Their content also will contribute to logjam-removal grants submitted via the Indiana Department of Natural Resources. If successfully acquired, then these funds can help remove the debris at the logjam sites and restore the natural conditions of the river, which can relieve taxpayers of this burden.
The interdisciplinary team also is building on the idea that what happens in the Mississinewa River in East-Central Indiana eventually affects what happens downstream in the watershed, influencing other communities’ water quality.
These students have focused on certain Indiana confluence points affected by the Mississinewa River. Similar to the logjam storyline, the students are collecting water samples with the intent to examine certain scientific parameters, and they are generating media content, which when edited, will inform website viewers of these river locations – what they look like and their basic water-quality “health.”
This course is particularly challenging since the students are expected to do things not typically associated with their respective majors.
For example, science-oriented students are expected to create, edit and present media products, such as photos, video, and/or written stories. The media students are expected to learn how to collect samples and run equipment in a lab, testing for certain water-quality parameters.
The students have to learn how to work together with their different protocols and approaches, and they must teach each other about the “other side” of the project.
Two undergraduates enrolled in this interdisciplinary endeavor recently presented their findings at the Lilly International Conference on College Teaching in Oxford, Ohio.
The growing emphasis of working in interdisciplinary teams with students who are majoring in something other than journalism and the introduction of special topics courses are keeping enrollment in journalism strong and growing at Ball State. Some of our students do two or three interdisciplinary courses while they are with us, and they report back that they are the best experiences of their college career and educate them in ways that their other journalism and university courses don’t.
With all the information outlets available today, journalism students should be some of the best-positioned graduates to be producers and knowledgeable leaders in communications. Through flexible and creative pedagogy in journalism programs, we are hopeful about the future of journalism education.
Dr. Adam J. Kuban has taught the aforementioned trans-disciplinary course for two iterations. He is an assistant professor in the Department of Journalism at Ball State, and he is on the “front lines” of the student experience, able to share insight into and cautionary details of his curricular experiment to align aspiring scientists and media professionals together to accomplish a real-world issue.
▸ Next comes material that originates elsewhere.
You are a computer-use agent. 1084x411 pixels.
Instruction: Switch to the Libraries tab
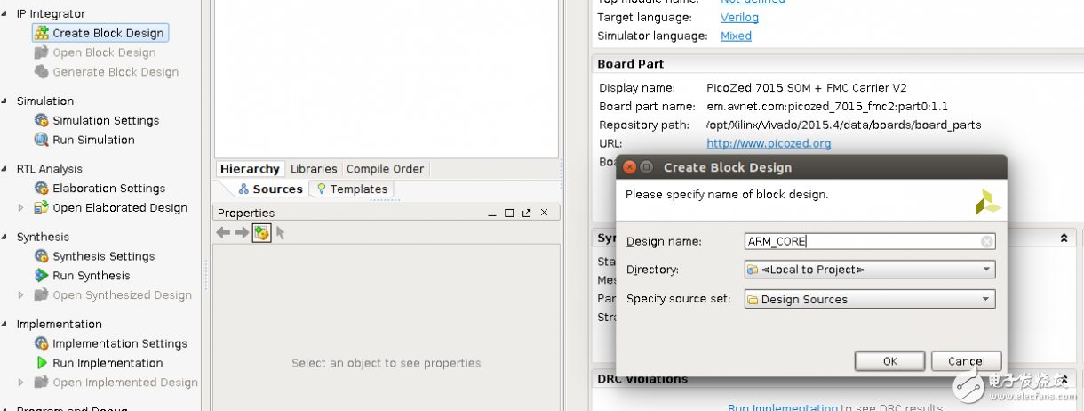pyautogui.click(x=314, y=169)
This course has received media coverage in eight outlets, and it has resulted in conference presentations—some of which involved students!—at the regional, national, and international levels.
Sheryl Swingley, M.A., a journalism and public relations instructor at Ball State for more than 25 years, has taught trans-disciplinary courses where students learned about community economics; food tourism; water reuse. A trans-disciplinary course she has taught four times involves travel writing and tourism promotion and features a week-long trip to Budapest, Hungary. Swingley was the internship coordinator for Ball State’s journalism, public relations and advertising majors for more than 22 years.